> **Exercise details**: For the string "Select", count the lines in the records below that contain it. Answer with that number alone.

> **Material for the task**:
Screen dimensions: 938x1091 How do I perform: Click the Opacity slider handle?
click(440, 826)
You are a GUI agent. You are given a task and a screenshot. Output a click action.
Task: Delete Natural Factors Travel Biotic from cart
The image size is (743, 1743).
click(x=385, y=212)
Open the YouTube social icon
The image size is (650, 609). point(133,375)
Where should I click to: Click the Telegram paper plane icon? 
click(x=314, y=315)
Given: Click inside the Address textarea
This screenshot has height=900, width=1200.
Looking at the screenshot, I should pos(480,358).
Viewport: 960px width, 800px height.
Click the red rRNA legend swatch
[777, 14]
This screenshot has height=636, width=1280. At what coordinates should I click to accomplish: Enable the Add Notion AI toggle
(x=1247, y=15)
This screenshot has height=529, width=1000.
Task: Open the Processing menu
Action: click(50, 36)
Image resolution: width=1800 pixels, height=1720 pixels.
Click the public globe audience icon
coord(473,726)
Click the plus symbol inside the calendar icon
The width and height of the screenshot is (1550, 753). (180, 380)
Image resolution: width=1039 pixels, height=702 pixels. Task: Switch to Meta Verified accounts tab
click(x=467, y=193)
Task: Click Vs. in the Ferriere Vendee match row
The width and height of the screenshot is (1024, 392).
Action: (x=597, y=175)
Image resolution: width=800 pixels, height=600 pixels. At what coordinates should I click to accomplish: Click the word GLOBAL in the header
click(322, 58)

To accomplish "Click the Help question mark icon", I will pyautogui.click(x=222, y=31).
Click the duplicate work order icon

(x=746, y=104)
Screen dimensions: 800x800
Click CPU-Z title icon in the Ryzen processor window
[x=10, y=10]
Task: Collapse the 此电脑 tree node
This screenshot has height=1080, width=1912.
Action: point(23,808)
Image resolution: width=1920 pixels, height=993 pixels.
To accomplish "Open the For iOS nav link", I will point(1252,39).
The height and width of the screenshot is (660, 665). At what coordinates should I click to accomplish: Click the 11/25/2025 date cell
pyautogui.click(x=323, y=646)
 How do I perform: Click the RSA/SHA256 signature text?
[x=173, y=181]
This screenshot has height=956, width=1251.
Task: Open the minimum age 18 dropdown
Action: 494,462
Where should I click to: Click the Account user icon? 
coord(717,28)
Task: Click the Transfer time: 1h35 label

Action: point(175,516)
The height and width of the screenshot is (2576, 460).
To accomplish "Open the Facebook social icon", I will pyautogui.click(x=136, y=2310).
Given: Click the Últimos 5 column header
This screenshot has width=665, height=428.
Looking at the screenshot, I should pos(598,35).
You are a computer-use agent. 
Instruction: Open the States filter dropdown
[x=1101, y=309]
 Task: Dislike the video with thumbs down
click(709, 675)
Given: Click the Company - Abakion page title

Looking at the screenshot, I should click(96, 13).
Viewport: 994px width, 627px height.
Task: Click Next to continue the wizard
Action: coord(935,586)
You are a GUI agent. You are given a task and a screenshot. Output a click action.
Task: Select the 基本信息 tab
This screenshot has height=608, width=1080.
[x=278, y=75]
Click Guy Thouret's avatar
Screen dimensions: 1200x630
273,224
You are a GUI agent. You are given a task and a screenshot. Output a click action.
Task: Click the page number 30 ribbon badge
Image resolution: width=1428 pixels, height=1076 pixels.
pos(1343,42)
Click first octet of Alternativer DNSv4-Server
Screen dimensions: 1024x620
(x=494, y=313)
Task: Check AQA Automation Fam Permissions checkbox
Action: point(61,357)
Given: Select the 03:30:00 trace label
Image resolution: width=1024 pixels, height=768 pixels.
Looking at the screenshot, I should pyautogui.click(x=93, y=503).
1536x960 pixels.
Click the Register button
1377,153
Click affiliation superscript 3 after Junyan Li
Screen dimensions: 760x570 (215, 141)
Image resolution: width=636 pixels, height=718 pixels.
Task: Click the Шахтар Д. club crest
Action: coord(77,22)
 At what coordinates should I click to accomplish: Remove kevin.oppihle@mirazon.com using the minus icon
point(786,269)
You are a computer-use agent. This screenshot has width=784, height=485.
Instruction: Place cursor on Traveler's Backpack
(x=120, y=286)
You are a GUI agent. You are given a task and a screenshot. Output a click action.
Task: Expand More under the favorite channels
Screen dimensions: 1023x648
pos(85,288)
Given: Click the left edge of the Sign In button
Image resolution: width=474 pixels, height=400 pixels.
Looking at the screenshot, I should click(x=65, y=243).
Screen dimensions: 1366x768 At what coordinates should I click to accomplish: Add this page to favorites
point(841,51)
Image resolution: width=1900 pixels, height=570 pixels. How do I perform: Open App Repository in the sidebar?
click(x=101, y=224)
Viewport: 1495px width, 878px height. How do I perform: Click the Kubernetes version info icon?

> **Task answer**: 2